Site-Specific Tyrosine Phosphorylation of the Type III Secretion Chaperone CesT Regulates Effector Hierarchy and Promotes Enteropathogenic Escherichia coli Intestinal Disease
Abstract
Enteropathogenic E. coli (EPEC) is a global enteric pathogen that causes serious gastrointestinal disease and inflicts a significant burden on healthcare systems worldwide. Recent phosphoproteomic studies suggest that phosphotyrosine modifications are widespread in bacteria and likely have significant impact on virulence factor regulation. In this study, we provide the first evidence that tyrosine phosphorylation of a multicargo chaperone, CesT, is functionally important for EPEC type III secretion system (T3SS)-
mediated pathogenesis.
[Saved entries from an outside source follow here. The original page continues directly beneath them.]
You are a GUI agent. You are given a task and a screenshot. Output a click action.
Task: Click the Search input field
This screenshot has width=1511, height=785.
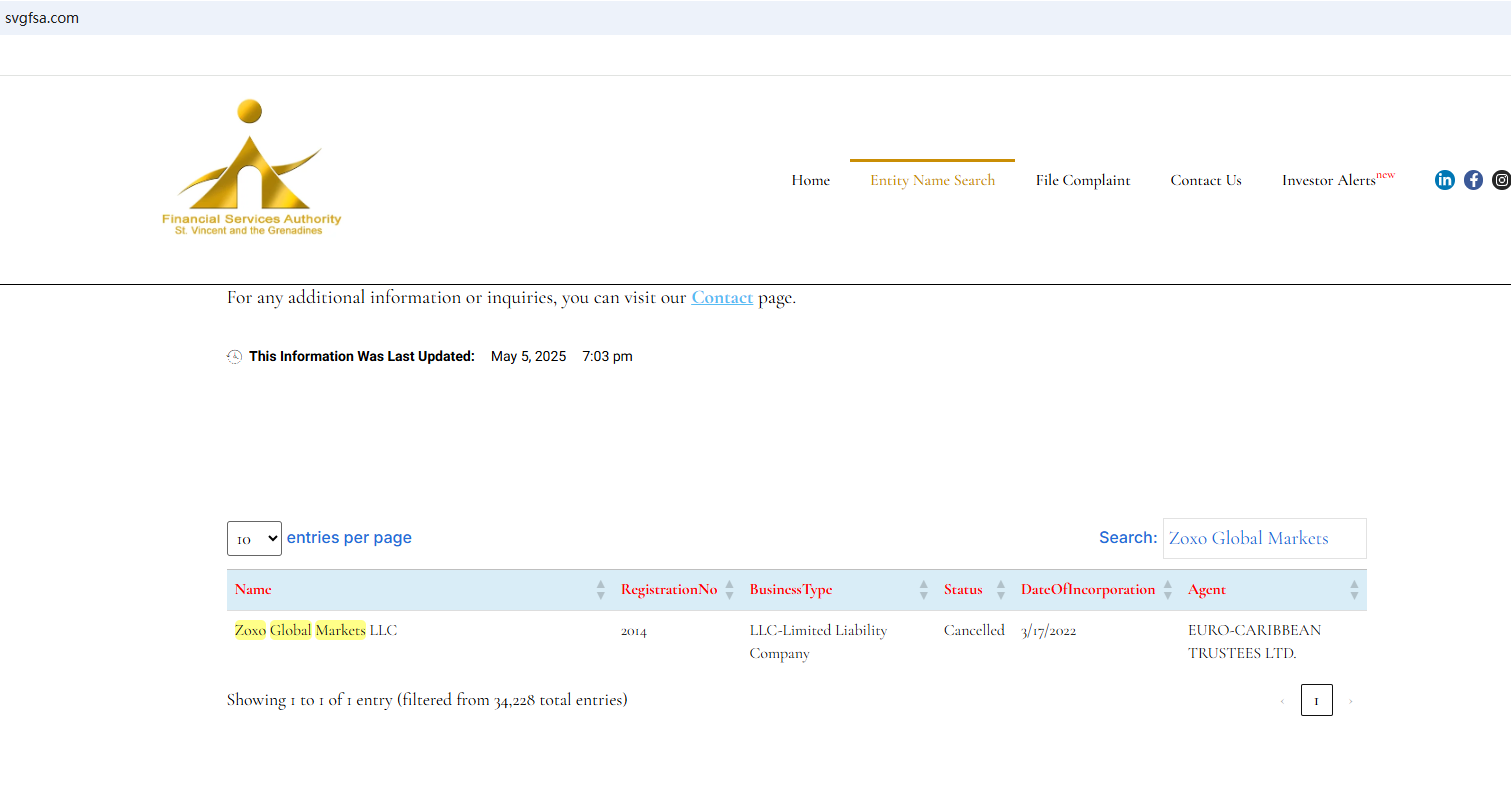tap(1264, 539)
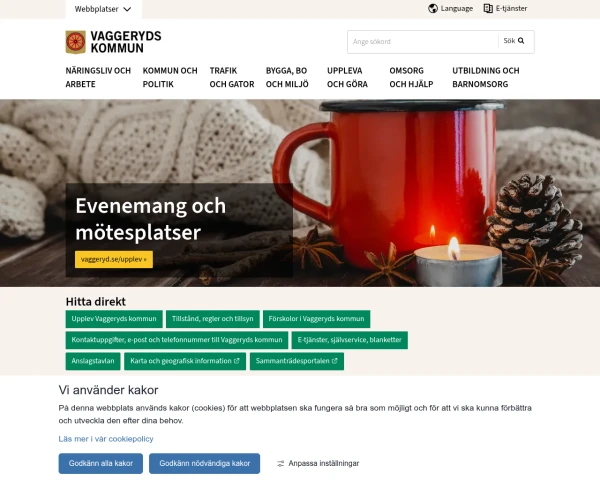Click the chevron arrow next to Webbplatser
The height and width of the screenshot is (480, 600).
[x=127, y=9]
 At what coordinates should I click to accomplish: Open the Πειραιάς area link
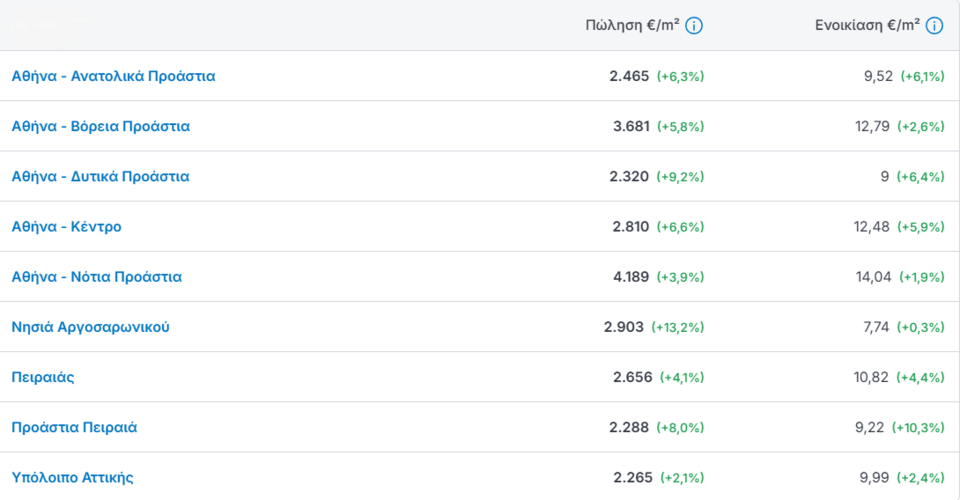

The conserved phosphosites, Y152 and Y153, are located within a unique domain of CesT at the C-terminus. Positional tyrosine to phenylalanine mutations resulted in differential secretion of CesT-dependent type III effectors, and loss of phenotypes associated with disease progression in vitro. These observations were validated in vivo using the closely related mouse pathogen Citrobacter rodentium, which requires CesT, and specifically a CesT phosphosite, for significant intestinal colonization. This study identifies a novel research direction to pursue limitation of EPEC pathogenesis.